El gran amigo de Pepe era Alberto Cortez, infaltable en cada visita al país. Pero también asistían religiosamente un Serrat joven y avasallante y Paco de Lucía, el guitarrista exquisito, que una noche emocionó fuerte a Amelita Baltar. Moria Casán entraba arrolladora, cada noche. Y el Negro Olmedo mostraba la otra cara de su perfil de cómico incomparable. Serio, distante, comandaba una mesa de afectos íntimos, con cara de pocos amigos. Una noche el Turco Asís me apostó que iría con Graciela Borges. No le creí, claro. Pero cuando llegué estaban en mesas contiguas y luego entre todos compartimos un champán.
Mi socio de las rutinarias visitas gastronómicas era Juancito Bairo, el jefe de Fotografía de Clarín. Y otro contertulio habitual era Juan de Biase, mi jefe y maestro. Cuando venía el cubano Silvio Rodríguez Pepe me decía: “Mirá esto”. Sacaba un carnet de la Falange española, trucho claro, y se lo iba a mostrar al cantor revolucionario. Se reía Rodríguez, pero volvía. Luis Miguel, de pantalones cortos, iba con su padre argentino. Ricky Martin, también pibe. Julio de Grazia era cliente infaltable. El Gordo Porcel, Calabró (con su inseparable Coca), Luppi, Alterio, Carlos Monzón con Susana Giménez, Leonor Benedetto, Susana Traverso, Angelo Milano, el peluquero, Solita Silveyra, Ana María Picchio, Cecilia Di Carlo… Imposible enumerar porque cualquiera que tuviera curiosidad o buscara promoción daba el presente.
No existían las redes sociales, por supuesto. Una trasnoche, cuando ya empezaba la decadencia, en el albor de los 90’, la Negra Marisa, incansable fotógrafa de la noche, buscadora de estrellas, lo invitó a Alberto de Mendoza, porteño de alma, aunque criado en Madrid, pintón, ganador, ya grande, a sentarse a la mesa con nosotros y contó historias de su paso impresionante por la televisión. Eramos pocos. Y le recordé una famosa escena de “Yo y un millón”, cuando yo era muchacho, allá por 1960. Se llamaba Fernando de Madariaga en la ficción de cada noche en la tele. Tenía que actuar una caída desde lo alto del Albergue Warnes, en La Paternal. Tiraban un muñeco, lógicamente. Pero cuando cayó los que se acercaron gritaron “Alberto… Alberto”, en lugar de “Fernando”. Se armó un alboroto fenomenal. Porque se lo creyó muerto de verdad. Se hizo para probar la repercusión, dijo el director. “Fue un truco como el de Orson Wells cuando dio como cierta, por radio, la llegada de los marcianos. Creí que nos echaban a todos. Pero seguimos dos años más”. Después siguieron “El Jefe”, “El Oriental” y “El Rafa”, tres éxitos bárbaros”. Alberto había sido el Gardel de las telenovelas. Y me contó el secreto de su bisoñé, imperceptible. “Me lo hicieron en España… No lo difundas…” Ya prescribió el pacto.

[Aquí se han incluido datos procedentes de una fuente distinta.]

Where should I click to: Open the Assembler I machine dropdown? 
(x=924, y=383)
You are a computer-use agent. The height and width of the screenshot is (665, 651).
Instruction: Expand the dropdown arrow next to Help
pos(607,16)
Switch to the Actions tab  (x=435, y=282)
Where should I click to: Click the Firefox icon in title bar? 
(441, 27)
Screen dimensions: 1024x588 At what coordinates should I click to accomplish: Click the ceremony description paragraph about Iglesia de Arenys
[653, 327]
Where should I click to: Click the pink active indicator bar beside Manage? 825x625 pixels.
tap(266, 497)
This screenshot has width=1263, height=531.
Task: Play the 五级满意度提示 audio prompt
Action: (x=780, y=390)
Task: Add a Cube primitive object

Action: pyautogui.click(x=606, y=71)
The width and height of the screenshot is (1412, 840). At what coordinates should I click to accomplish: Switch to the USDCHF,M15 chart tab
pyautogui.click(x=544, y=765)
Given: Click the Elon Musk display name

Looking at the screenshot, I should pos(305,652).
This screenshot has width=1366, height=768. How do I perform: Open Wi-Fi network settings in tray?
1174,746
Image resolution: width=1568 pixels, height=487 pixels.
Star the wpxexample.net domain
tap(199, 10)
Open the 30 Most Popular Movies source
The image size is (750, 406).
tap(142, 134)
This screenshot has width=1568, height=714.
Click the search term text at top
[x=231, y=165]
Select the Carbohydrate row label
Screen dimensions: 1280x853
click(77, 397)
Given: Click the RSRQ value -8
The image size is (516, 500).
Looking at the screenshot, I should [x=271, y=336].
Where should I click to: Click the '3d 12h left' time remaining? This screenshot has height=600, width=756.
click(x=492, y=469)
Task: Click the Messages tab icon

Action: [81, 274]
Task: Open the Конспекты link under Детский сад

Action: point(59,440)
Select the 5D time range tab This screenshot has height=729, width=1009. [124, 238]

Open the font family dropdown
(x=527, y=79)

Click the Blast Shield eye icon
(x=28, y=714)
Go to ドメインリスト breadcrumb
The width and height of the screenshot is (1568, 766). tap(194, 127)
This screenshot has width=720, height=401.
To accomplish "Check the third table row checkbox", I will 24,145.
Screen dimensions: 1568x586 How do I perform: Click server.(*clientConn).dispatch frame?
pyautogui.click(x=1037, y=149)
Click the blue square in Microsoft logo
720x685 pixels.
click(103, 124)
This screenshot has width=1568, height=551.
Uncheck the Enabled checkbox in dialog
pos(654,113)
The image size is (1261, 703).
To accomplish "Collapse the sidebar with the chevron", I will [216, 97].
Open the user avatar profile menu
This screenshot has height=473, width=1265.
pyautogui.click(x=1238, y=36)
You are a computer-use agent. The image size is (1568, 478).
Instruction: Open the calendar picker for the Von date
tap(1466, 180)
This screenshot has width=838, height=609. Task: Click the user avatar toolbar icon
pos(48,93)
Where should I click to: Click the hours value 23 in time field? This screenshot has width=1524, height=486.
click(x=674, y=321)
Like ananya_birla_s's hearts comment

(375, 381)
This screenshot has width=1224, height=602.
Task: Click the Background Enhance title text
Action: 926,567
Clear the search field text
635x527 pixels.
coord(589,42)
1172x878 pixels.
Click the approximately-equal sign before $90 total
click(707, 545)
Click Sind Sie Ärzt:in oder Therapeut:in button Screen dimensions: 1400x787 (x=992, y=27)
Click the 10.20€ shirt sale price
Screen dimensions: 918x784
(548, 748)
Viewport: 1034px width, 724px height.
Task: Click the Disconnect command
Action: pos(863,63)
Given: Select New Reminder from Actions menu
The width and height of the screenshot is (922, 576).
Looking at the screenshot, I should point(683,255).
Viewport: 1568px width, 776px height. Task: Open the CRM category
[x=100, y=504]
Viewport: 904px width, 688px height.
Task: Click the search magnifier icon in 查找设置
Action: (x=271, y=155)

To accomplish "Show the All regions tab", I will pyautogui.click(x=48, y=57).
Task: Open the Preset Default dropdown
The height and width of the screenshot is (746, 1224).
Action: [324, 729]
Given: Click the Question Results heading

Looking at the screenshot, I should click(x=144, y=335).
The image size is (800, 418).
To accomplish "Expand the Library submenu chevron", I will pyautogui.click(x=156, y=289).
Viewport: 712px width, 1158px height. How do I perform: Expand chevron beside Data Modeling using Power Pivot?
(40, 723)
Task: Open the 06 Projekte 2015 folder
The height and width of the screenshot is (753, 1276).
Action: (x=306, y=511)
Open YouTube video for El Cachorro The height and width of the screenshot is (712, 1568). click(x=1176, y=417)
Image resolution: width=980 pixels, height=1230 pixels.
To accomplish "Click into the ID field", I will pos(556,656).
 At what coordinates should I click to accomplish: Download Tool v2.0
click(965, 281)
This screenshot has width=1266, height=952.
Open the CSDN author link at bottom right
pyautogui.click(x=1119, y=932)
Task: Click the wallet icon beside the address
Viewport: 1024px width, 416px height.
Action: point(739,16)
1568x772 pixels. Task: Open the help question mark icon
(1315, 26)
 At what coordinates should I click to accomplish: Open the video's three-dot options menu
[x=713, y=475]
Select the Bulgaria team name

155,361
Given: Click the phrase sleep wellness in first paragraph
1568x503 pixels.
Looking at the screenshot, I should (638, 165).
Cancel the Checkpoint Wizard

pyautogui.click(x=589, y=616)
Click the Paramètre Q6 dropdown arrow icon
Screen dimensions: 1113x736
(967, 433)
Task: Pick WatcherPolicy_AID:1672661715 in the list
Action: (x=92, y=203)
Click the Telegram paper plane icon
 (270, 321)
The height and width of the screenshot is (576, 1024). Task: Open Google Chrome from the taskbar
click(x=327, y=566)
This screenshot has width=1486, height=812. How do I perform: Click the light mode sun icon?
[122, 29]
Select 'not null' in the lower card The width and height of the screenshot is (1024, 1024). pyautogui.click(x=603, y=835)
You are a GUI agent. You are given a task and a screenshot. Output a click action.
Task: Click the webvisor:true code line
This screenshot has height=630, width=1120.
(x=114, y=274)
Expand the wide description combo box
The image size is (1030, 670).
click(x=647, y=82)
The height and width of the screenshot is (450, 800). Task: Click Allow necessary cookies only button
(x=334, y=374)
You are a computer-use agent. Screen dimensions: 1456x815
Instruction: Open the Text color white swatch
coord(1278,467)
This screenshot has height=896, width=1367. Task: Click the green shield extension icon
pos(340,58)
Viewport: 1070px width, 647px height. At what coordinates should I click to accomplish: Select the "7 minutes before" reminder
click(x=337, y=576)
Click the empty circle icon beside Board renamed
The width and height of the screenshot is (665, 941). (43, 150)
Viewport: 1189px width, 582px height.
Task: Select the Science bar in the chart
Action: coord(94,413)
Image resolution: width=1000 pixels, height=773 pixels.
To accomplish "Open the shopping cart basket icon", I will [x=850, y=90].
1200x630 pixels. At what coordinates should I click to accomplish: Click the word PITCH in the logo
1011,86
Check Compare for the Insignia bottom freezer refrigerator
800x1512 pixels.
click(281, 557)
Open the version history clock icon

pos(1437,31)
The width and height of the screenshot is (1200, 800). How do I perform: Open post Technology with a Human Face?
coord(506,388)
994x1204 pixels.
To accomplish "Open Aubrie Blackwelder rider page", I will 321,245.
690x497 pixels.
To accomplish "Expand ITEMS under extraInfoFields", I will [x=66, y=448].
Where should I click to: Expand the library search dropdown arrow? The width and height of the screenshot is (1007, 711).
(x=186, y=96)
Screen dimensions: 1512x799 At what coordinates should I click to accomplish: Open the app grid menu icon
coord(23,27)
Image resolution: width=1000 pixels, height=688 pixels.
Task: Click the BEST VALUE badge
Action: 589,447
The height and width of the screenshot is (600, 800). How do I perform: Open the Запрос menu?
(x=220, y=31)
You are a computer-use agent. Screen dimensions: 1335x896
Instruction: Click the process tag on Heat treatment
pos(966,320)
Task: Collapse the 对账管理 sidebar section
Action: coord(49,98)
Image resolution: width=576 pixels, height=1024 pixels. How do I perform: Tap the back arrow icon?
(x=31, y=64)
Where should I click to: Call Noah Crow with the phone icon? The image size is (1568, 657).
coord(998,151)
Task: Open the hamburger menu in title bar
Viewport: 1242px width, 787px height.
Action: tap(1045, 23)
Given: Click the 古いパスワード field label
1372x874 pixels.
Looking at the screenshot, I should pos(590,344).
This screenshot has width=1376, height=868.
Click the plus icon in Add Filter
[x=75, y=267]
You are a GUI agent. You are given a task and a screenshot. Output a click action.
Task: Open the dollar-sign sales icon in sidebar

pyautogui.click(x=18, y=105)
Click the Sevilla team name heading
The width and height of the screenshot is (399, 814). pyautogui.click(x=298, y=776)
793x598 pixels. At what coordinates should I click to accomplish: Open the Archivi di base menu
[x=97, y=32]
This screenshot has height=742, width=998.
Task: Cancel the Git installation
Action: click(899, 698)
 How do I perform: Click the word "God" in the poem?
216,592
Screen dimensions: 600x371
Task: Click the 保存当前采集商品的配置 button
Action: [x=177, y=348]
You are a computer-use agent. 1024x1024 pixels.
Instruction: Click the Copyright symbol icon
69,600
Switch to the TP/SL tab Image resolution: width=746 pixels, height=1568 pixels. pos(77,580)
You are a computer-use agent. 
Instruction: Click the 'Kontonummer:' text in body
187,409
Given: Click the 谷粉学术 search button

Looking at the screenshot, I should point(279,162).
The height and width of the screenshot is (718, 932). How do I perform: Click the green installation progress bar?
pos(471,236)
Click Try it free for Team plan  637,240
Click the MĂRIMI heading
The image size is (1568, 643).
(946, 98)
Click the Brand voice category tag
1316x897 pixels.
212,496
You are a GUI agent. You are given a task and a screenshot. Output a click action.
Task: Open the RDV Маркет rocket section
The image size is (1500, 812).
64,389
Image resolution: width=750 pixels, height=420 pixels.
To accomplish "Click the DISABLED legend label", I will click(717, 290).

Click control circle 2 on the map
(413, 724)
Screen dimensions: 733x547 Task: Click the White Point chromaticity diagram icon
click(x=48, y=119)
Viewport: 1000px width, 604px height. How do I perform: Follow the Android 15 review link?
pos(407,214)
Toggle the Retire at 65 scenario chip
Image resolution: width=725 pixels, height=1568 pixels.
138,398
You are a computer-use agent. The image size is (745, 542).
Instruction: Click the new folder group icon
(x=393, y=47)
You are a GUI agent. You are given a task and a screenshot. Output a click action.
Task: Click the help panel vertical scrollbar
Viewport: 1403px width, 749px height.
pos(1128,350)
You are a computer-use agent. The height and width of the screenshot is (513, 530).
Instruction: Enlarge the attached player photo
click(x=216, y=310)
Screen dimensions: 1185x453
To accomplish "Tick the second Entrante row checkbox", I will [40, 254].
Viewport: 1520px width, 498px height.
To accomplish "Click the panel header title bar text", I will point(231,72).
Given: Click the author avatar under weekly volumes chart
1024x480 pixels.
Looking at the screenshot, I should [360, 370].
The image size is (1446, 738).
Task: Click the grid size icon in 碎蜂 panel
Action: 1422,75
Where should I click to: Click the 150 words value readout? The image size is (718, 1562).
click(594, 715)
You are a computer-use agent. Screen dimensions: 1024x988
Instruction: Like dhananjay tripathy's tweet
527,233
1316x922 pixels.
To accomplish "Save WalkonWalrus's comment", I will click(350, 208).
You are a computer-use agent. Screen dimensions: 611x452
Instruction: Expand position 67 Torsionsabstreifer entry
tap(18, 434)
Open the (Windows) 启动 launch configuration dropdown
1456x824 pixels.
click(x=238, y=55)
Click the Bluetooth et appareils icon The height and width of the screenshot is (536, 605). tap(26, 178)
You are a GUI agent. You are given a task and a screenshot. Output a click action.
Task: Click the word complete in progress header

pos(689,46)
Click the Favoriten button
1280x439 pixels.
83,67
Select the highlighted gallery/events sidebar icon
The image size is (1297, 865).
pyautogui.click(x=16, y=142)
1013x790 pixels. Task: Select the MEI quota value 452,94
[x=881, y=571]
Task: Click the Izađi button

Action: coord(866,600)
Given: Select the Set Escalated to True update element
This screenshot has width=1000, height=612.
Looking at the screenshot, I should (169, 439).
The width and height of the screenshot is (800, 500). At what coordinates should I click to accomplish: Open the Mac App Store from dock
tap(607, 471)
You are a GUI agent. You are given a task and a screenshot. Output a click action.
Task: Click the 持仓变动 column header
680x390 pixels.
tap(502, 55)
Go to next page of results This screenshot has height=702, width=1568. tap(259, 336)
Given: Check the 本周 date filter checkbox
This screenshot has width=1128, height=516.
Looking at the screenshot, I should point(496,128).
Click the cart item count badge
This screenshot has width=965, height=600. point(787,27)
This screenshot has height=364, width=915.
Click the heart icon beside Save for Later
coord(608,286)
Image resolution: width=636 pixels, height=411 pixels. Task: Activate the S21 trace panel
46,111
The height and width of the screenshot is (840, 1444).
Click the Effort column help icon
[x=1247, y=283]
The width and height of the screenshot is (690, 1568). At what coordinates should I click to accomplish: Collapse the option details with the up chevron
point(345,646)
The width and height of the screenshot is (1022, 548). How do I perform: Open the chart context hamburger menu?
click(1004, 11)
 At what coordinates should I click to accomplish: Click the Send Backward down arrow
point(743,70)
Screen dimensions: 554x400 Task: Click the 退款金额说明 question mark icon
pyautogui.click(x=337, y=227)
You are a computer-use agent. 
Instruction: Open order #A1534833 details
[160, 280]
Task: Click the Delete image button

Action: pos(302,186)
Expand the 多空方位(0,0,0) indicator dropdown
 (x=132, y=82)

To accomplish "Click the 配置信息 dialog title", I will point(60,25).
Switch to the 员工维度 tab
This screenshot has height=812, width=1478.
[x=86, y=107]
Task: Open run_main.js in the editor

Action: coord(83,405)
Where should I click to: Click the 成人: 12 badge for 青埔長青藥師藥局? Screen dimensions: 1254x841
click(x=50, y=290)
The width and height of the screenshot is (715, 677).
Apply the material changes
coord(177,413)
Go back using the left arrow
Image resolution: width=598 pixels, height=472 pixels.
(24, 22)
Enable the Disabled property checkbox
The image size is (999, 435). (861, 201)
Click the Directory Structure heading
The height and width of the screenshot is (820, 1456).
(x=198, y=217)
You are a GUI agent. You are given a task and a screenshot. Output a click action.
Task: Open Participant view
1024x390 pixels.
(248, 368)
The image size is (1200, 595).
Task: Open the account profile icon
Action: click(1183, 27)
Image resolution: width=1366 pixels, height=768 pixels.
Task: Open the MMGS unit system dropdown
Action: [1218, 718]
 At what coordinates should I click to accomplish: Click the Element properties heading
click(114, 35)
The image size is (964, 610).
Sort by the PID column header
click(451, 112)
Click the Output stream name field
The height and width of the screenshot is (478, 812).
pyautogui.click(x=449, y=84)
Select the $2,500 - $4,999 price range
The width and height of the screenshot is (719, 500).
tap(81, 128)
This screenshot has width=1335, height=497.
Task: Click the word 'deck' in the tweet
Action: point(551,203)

Pero todo fenómeno termina. Y el famoso y entrañable Fechoría fue cayendo hasta desaparecer. Pepe aportó su nombre a un nuevo restaurante en Puerto Madero. Ofició de “llamador”. Y a otro en Juramento, cerca de Cabildo. Pero ya nada fue igual. José Alberte volvió a su pueblo de Galicia para vivir sus últimos años. Y hace pocos días murió a los 85. Se llevó con él un pedazo grande de la bohemia de la noche porteña.